His "wholly unrealistic view" of investing made him very wealthy in his 20's. Can you say your approach has done the same for you?
Well, first, he wants to actively invest for hours a day, and then get only a 3% return on his stock portfolio. That's not a ringing endorsement of his skills. Second, he thinks private equity will outperform the stock market to the degree that it will more than double the returns, despite extensive empirical evidence to the contrary and to say nothing of the differences in risk. Third, holy survivorship bias, batman! Buying nothing but apple stock in 2001 and selling it in June 2012 would make you rich beyond your wildest dreams too. That doesn't make it a good idea.
Lastly, yes, I will be very wealthy in my twenties. By the time I'm thirty, I will have all of the money I will ever need. I'm trying a paradigm called , which seems to be a big hit around this site for some reason.
Edit: Like I said, though, I see where he's coming from. I have incredible respect for him as a person, too -- any consciously-thinking, lifestyle-designing gourmand private equity executive is on the right track in a lot of ways and shares many of my values, and he's obviously reasonably articulate as well. This isn't me trying to denigrate Kennon as a professional or a human being. I just think he's got a very strange worldview and some odd ideas floating around in his head.
This is Joshua Kennon, the author in question. I've had several people contact me today about this thread so I took a few minutes to see why on earth I, of all people, warrant discussion.
I'm curious as it if you have actually ever read any of my writings.
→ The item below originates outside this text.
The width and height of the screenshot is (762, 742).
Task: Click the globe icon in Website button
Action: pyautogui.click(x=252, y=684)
Your philosophy, "work hard, don't spend money on stupid shit, and buy index funds" is
literally (without the profanity) the prescription I give to the 40,000,000+ people who read my sites annually (including my much smaller personal blog).
The figures you have dishonestly - though I believe unintentionally so - referenced were taken from a mail submission question response about the cash income that could be possibly generated at current market prices by a hypothetical portfolio, and the 3% yield for stocks was referring to the fact that I would prefer a higher dividend yield (roughly 3%) to the current market's yield of 2.7% given that I like holding high quality, conservatively capitalized, cash generating stocks with very little turnover in my portfolio. The 8% yield for private equity and master limited partnerships referred to the median yield available right now on MLP's, which are a special type of security that have major tax benefits, a famous example being a firm like Buckeye Partners, LP (ticker symbol BPL), which is not a stock but a publicly traded limited partnership that is required to distribute nearly all income as dividends to avoid taxation at the entity-level. On an after-tax basis, though the cash yields of the two instruments (stocks and master limited partnerships) are very different, the underlying earnings yields are not by virtue of the fact the former retain most of their earnings for expansion and future growth.
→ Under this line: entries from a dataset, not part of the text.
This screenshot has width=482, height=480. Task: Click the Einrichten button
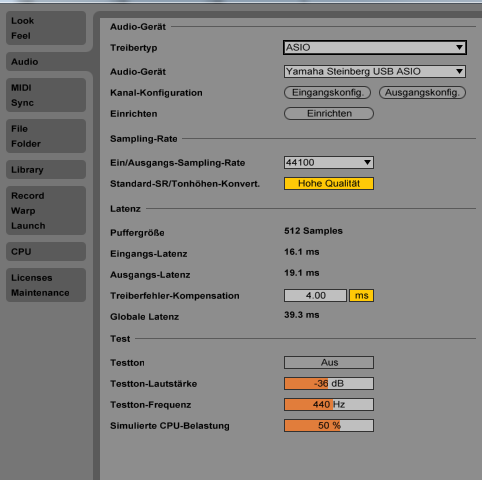pyautogui.click(x=329, y=113)
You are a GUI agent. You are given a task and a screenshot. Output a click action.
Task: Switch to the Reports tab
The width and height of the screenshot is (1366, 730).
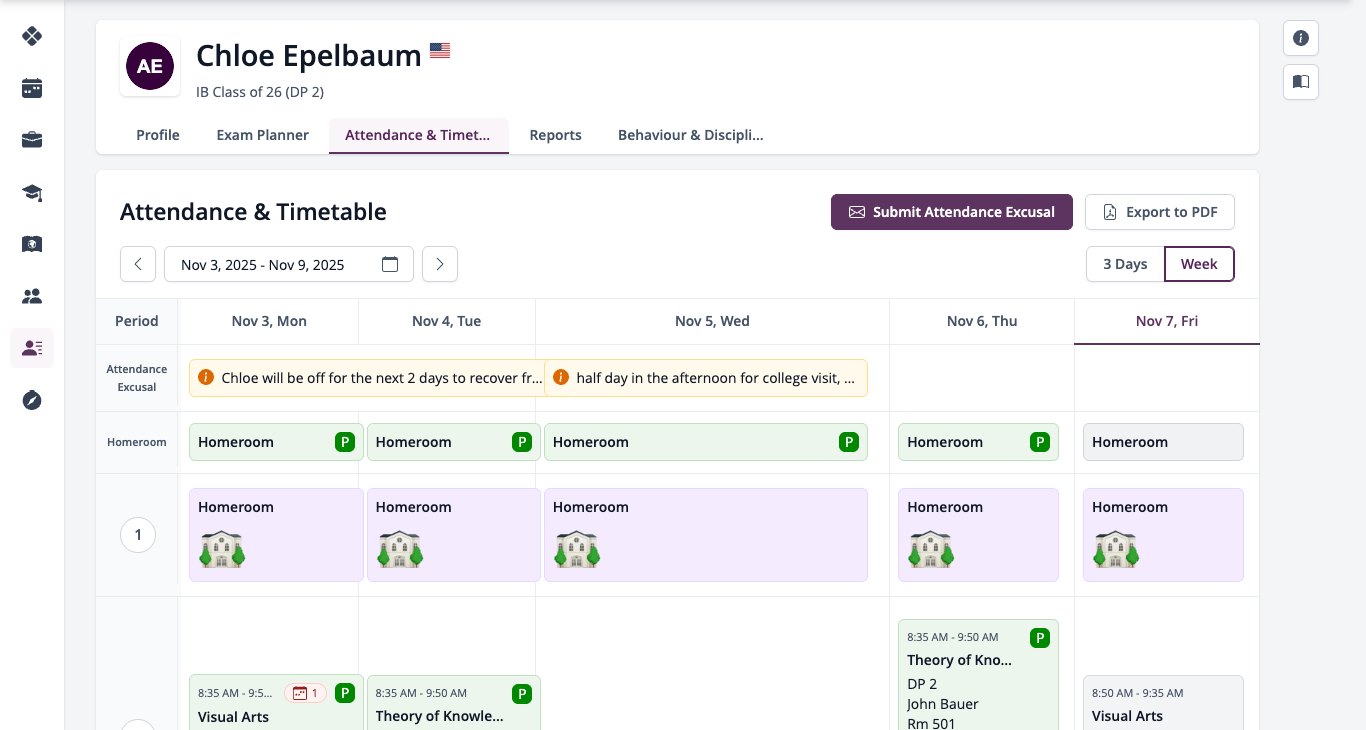tap(555, 135)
Likewise, your assertion that I would spend "several hours a day" actively managing money is further proof you didn't look beyond the surface. Though my turnover is extraordinarily low - a few percentage points a year - and my rates of return far above average (fueled by my private business holdings, the only one of which I have discussed in public is the most successful national Internet retailer of varsity jackets in the United States, which I started from my college apartment with a few thousand dollars) - the reason I said, in this hypothetical, I would sit in an office and read annual reports all day is because I love economics and studying businesses. I feel about business like some people do about art or skateboarding. You, incorrectly, assume that this means my portfolio turnover would be high. This was clear, if you did more than a quick scan of the page or bothered to read any of my publications before forming an opinion about them.
The constant message I convey to people is:
- Live frugally relative to your income and assets,
- Avoid debt,
- Don't invest in something you don't understand
- If you choose to hold publicly traded stocks, which beat nearly all other asset classes over long periods of time, pick a low-cost index fund and dollar cost average into it for life
- Financial independence is reached at the moment your household can support the lifestyle you desire without having to sell your time for a paycheck; that threshold is different for everyone.
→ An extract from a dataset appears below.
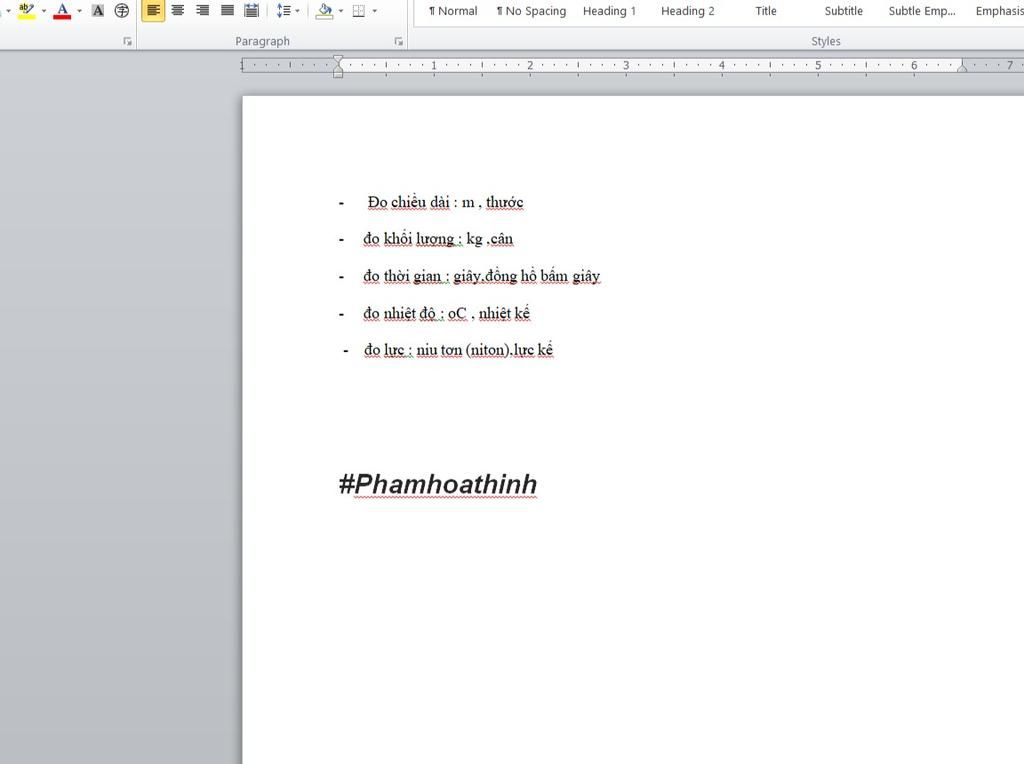The image size is (1024, 764).
Task: Apply the red font color
Action: (x=62, y=11)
- Do this in the most moral way possible, which is defined as not exerting control over other people or harming anyone else.
I realize we live in a world of sound bites and ten-second attention spans, but calling me, of all people, someone who believes in active management, or hyper trading, would be like walking into a vegan conference and demanding they stop slaughtering cows because you passed the table and saw tofu burgers being served. First conclusion bias does not always lead to clear thinking.
I'm heading back over to my site and won't be back to check this in the future. I normally don't bother responding to these sorts of things at all given the demands on my time but to ascribe to me investment views that are the polar opposite of what I've spent my career advocating for people is dishonest or ignorant. Without knowing your intentions, I cannot be sure of which.